小学生になってもおねしょが治らない。夜尿症で自尊心が傷ついていく子どもたち
周りに相談しづらい「小学生や中学生になってもおねしょをしている」というお悩み。「成長するにつれてだんだん治っていくもの」と言われても、寝具を洗ったり乾かしたりする側からしてみれば、「いつになったら終わるの?」というのが本音ですよね。 子どものおねしょはどこからが「夜尿症」と診断されるのか、日頃の生活で気をつけると良いこと、宿泊学習への対応についてなど、児童精神科医の宇佐美政英先生にお話を伺いました。 【漫画】カッとなって手が出る子が激変した、父親からの言葉とは
おねしょで悩む小学生は意外に多い! 宿泊学習の対策をお願いすることは、恥ずかしくない
意外かもしれませんが、おねしょで悩んでいるお子さんや親御さんはとても多いんですよ。でも子どものトップシークレットですから、みんな学校では絶対に言いません。 単発的なおねしょではなく、「5歳以上で1か月に1回以上の頻度で夜間睡眠中の尿失禁を認めるものが3か月以上つづくもの」を「夜尿症」と呼びます。有病率は7歳で10%くらい。年齢を経るごとにだんだん割合は減っていきますが、10歳でも5%、15歳以上でも1~2%はいると推定されています。 夜尿症の原因としては、「睡眠中に尿意で目を覚ますことができない」という覚醒の問題が基礎にあり、そこに「夜間の尿量が多い」や「膀胱の容量が小さい」などの理由が重なった場合に起こります(※)。けっして育て方や性格の問題ではありません。 ※腎尿路疾患・神経疾患・内分泌疾患など、他の疾患が原因の場合もあります。 よくあることで恥ずかしくはありませんから、学校の宿泊学習などでは先生に相談して、起こしてもらったり、こっそりオムツをはいたりして対策をすれば良いと思います。学校の先生たちも驚かないと思います。逆に「おねしょが怖くて宿泊学習に行けない」となることのほうが、先生方からしたら避けたい事態なのではないでしょうか。

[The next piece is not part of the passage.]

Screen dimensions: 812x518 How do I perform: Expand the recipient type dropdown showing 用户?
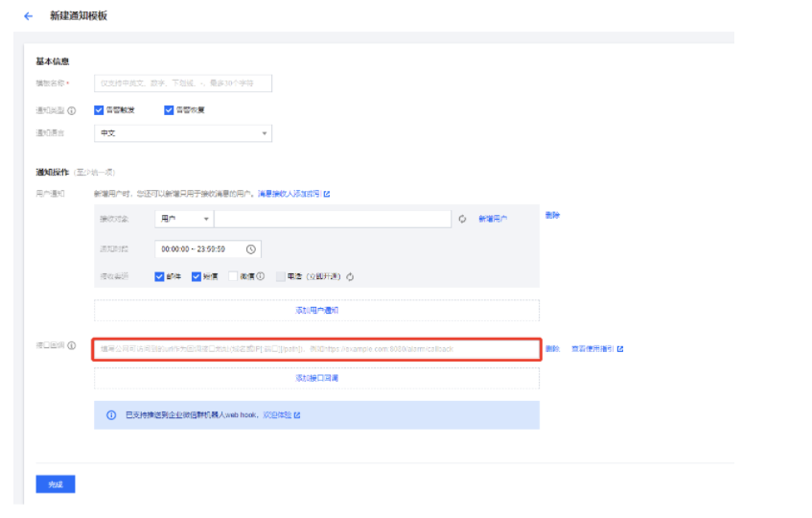coord(183,220)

ほぼ毎晩するなど、回数が多い場合はかかりつけの小児科医に相談を
「成長するに従って治りますよ」とは言っても、毎日毎日されると親のほうも参っちゃいますよね。回数が頻回だったりする場合は、かかりつけの小児科医に相談しても良いと思います。 まずは生活リズムを整えるとか夜に水分摂るのを減らすとか、そういう生活の改善指導から入ると思いますが、いろいろと試して効果が乏しければ、お薬を使うようなこともありますね。薬は飲むものもありますし、点鼻薬でおしっこを作らせなくするようなものもあります。 あとはアラーム療法と言われるものですね。パンツにアラーム機器を入れておき、少しの濡れを感知すると音や振動や光で目を覚ましてくれる、という行動療法です。このアラーム機器はamazonなどで販売されているんですが、そのことからも、夜尿症で悩んでいる子どもがたくさんいるとわかりますよね。